Original post by Sparkly-Star

So Pt is used in conventional cell diagrams if there is no solid? Someone said this yesterday. :p:

Just wanna confirm. Thanks. :smile:

Yep, used as the electrode

Reply 881

jwest

7f) and 9c ii) on january 20100 any ideas??? any help would be appreciated

Reply 882

lemontang1

Im sorry if this question has already been asked....but why is first electron affinity exothermic and second electron affinity endothermic??? Thanks

Reply 883

Stirlo

Original post by Sparkly-Star

So Pt is used in conventional cell diagrams if there is no solid? Someone said this yesterday. :p:

Just wanna confirm.

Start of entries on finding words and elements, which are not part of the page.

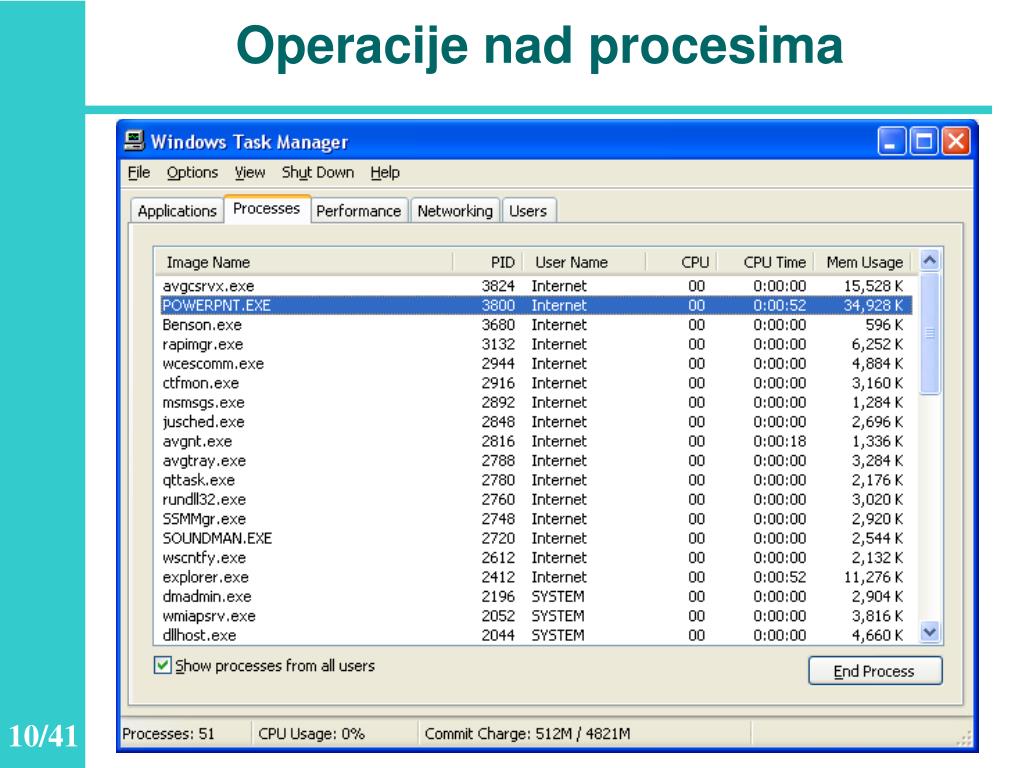Click the End Process button
Viewport: 1024px width, 768px height.
(875, 671)
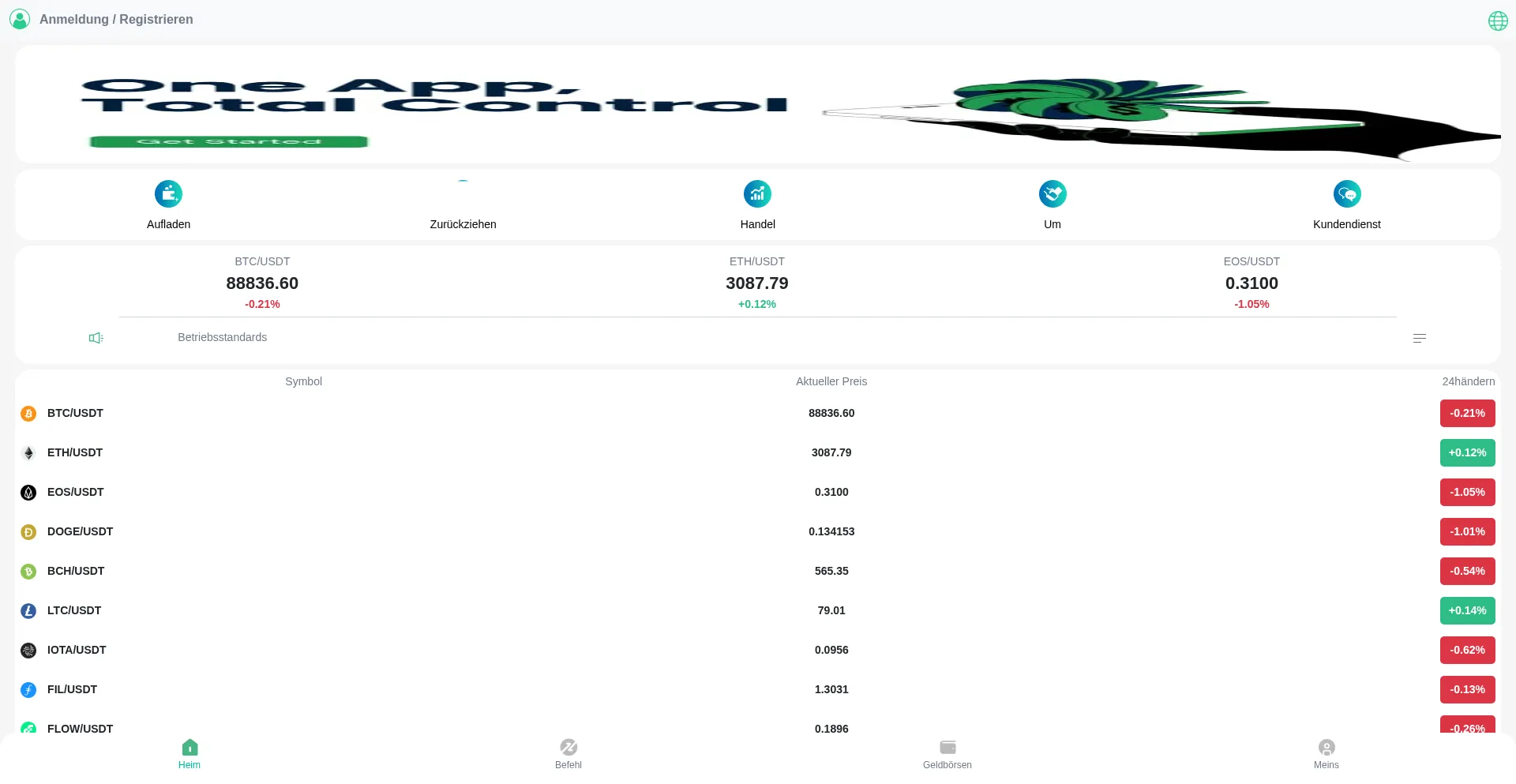This screenshot has width=1516, height=784.
Task: Click the Dogecoin icon in list
Action: 28,532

Thanks. :smile:

Yes because it isn't possible to get a non-solid electrode

Reply 884

fivepoundoff

When drawing the structures for complexes like in Jan 2011 question 4, do you need to show co-ordinate bonds, or are you just ok with a normal dash?

Reply 885

mkb230

Good luck everyone ! My last exam, only need a C in this one and feeling confident so no more revision for me :smile:

Reply 886

colabottles

Original post by mkb230

Good luck everyone ! My last exam, only need a C in this one and feeling confident so no more revision for me :smile:

I only need a C too but I can't possibly go in without knowing absolutely everything which is daft but hey :s-smilie:

Reply 887

Anon1993

Hey, Im looking at Jan 2010 q3b - and I dont understand why they've used that particular O2 half equation?

Will rep :smile:

Reply 888

fivepoundoff

Original post by lemontang1

Im sorry if this question has already been asked....but why is first electron affinity exothermic and second electron affinity endothermic??? Thanks

Negative ion after the first E.A. therefore they repel - something like this anyway (for endothermic). For exothermic (first E.A.) its because adding the electron makes it more stable

Reply 889

Anon1993

Original post by fivepoundoff

When drawing the structures for complexes like in Jan 2011 question 4, do you need to show co-ordinate bonds, or are you just ok with a normal dash?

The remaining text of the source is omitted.